This “ingenious reckoning with the past” (The New York Times), by award-winning artist Nora Krug investigates the hidden truths of her family’s wartime history in Nazi Germany.

Nora Krug was born decades after the fall of the Nazi regime, but the Second World War cast a long shadow over her childhood and youth in the city of Karlsruhe, Germany. Yet she knew little about her own family’s involvement; though all four grandparents lived through the war, they never spoke of it.

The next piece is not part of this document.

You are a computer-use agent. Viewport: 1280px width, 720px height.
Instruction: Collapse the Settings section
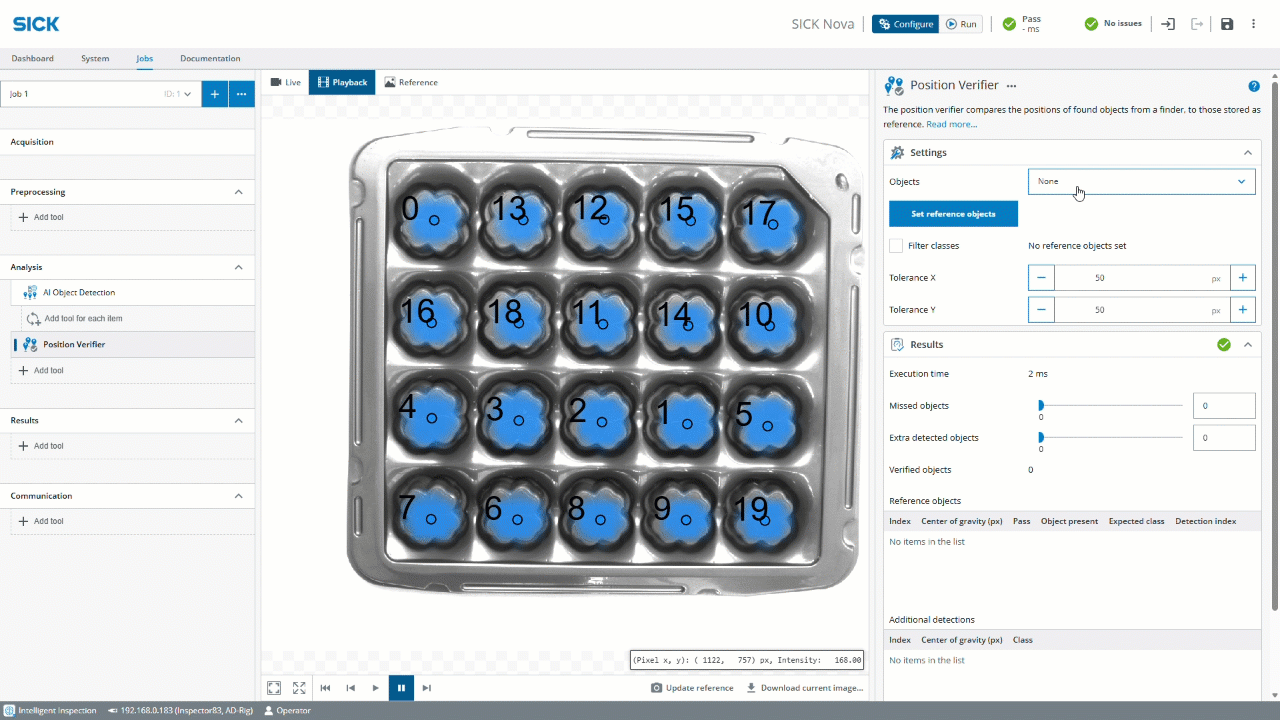click(1247, 153)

After twelve years in the US, Krug realizes that living abroad has only intensified her need to ask the questions she didn’t dare to as a child. Returning to Germany, she visits archives, conducts research, and interviews family members, uncovering in the process the stories of her maternal grandfather, a driving teacher in Karlsruhe during the war, and her father’s brother Franz-Karl, who died as a teenage SS soldier. In this extraordinary quest, “Krug erases the boundaries between comics, scrapbooking, and collage as she endeavors to make sense of 20th-century history, the Holocaust, her German heritage, and her family's place in it all” (The Boston Globe). A highly inventive, “thoughtful, engrossing” (Minneapolis Star-Tribune) graphic memoir, Belonging “packs the power of Alison Bechdel’s Fun Home and David Small’s Stitches” (NPR.org).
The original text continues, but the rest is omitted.